My question is, is it possible to use only HTTP::Client or crest like tools, waiting the www.ip111.cn to finished it iframe tag, then use a simple parser, e.g. lexbor, parse the expected response?
If you mean how does it know whether you’re in China, it probably uses something like MaxMind to geolocate the user’s IP address. It can also use ASNs as an even more performant way to determine whether they’re in a given network. At my company, we use ASNs in the algorithm that detects bot traffic to determine whether to block the request before they even reach the app.
Sure, that can be done with just the stdlib.
require "http/client"
require "xml"
url = "http://www.ip111.cn/"
if iframe = XML.parse_html(HTTP::Client.get(url).body).xpath_node("//iframe")
if url = iframe["src"]?
uri = URI.parse(url)
ip = uri.host
pp ip
else
puts "No IP address in the iframe's `src` attribute."
end
else
puts "no iframe"
end
Sorry for confusing, what i expected is get my public ip when visit a site which within China or outside China.

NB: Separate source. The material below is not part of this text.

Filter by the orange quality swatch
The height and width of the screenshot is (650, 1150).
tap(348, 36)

This is almost exactly what i do for now, check this code, what i really what is, get the result from the current visit website directly, instead of do the request on my side,
if waiting a while, it will show IP when visit (1)China site, (2)outside China site (3)blocked by China site.

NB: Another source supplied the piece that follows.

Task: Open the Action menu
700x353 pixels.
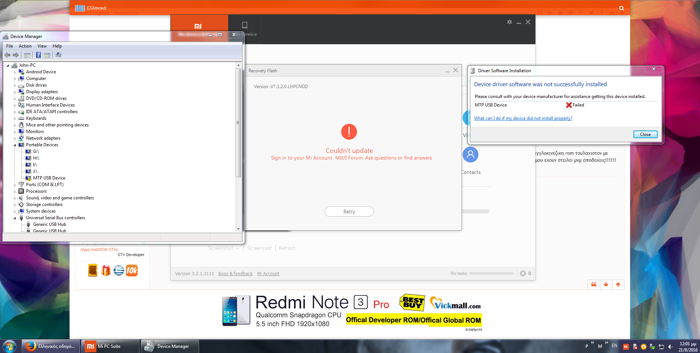Action: (25, 46)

If we use selenium instead(although it is indeed a bit overkill for this simple tools), we can query on those element, until it return the expected(as the IP address above) result.
My question is, is it if possible when use simple HTTP::Client do same work?
@zw963 what your code is doing I think is correct - when a browser receives an HTML payload from a server that contains an iframe tag with a src attribute, the browser also makes a request to that provided URL and puts the newly returned HTML into the iframe tag in the original page (i.e. the browser is also making two requests).
Selenium is essentially a headless (or not headless, maybe) browser, so it runs through those 2+ requests for you. I don’t think it would necessarily make sense for the HTTP::Client to do this for you, since the behavior of the iframe tag is part of the HTML specification, not the HTTP protocol itself.
the browser also makes a request to that provided URL and puts the newly returned HTML into the iframe tag in the original page (i.e. the browser is also making two request
The situation will become complex because some site probably not use iframe, even, direct visit to the provided URL(for get really ip) is not possible, because it need some token to provided. https://ip.skk.moe/ is a example, see screenshot for a token example.